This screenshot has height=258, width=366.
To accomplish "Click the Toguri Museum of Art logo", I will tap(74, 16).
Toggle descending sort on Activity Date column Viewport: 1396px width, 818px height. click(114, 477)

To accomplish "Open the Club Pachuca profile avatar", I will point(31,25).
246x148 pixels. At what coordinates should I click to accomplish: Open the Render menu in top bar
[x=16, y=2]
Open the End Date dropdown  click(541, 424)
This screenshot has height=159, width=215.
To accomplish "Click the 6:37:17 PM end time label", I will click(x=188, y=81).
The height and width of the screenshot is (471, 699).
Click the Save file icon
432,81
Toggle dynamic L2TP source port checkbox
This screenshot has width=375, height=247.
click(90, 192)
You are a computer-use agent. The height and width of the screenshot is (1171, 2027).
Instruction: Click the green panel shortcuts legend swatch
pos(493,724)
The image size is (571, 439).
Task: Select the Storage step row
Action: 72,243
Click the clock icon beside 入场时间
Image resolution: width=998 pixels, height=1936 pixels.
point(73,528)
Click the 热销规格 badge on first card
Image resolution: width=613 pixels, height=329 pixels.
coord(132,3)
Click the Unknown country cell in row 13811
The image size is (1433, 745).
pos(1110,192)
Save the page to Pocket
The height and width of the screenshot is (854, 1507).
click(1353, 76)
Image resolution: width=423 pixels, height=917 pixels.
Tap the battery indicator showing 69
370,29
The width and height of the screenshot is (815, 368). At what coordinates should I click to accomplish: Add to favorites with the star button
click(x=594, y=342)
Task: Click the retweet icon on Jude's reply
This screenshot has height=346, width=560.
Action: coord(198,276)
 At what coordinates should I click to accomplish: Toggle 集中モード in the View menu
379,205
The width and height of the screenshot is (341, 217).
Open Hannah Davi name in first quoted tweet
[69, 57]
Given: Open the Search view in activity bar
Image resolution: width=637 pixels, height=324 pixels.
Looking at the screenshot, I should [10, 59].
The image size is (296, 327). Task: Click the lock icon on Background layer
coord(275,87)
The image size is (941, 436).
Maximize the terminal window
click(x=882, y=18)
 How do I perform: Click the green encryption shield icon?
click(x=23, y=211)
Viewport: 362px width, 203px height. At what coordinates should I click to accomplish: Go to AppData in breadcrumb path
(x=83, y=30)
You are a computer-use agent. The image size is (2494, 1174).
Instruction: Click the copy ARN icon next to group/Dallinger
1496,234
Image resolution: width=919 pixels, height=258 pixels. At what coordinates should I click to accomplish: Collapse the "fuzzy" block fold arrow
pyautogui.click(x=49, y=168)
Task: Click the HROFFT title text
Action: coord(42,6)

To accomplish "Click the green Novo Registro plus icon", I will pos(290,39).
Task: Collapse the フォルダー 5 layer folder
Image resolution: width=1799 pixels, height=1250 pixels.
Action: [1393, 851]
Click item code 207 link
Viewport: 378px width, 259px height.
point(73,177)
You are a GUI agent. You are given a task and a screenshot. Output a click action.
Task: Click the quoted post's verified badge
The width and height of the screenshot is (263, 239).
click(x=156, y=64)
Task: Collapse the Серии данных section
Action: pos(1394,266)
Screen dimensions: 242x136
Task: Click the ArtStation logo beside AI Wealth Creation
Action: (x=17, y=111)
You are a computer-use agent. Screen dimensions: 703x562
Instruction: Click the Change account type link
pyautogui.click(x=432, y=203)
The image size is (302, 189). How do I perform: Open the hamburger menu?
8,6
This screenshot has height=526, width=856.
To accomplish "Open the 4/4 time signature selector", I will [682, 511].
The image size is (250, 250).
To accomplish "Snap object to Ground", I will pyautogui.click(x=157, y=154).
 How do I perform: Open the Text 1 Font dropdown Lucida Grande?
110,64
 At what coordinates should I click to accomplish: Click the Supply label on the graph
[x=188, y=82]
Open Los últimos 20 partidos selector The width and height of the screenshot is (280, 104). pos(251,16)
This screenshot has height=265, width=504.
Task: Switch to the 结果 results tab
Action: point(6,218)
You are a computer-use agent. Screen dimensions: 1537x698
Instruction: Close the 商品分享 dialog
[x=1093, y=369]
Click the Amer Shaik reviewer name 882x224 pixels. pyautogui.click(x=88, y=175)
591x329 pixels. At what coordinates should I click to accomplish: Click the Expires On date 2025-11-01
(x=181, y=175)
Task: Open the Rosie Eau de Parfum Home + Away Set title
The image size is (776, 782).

---+---

REQUIREMENTS: Copy out the rows word for word, from the first line through the line that contains "will click(x=188, y=81).", and include that line.

EXPECTED OUTPUT:
This screenshot has height=258, width=366.
To accomplish "Click the Toguri Museum of Art logo", I will tap(74, 16).
Toggle descending sort on Activity Date column Viewport: 1396px width, 818px height. click(114, 477)

To accomplish "Open the Club Pachuca profile avatar", I will point(31,25).
246x148 pixels. At what coordinates should I click to accomplish: Open the Render menu in top bar
[x=16, y=2]
Open the End Date dropdown  click(541, 424)
This screenshot has height=159, width=215.
To accomplish "Click the 6:37:17 PM end time label", I will click(x=188, y=81).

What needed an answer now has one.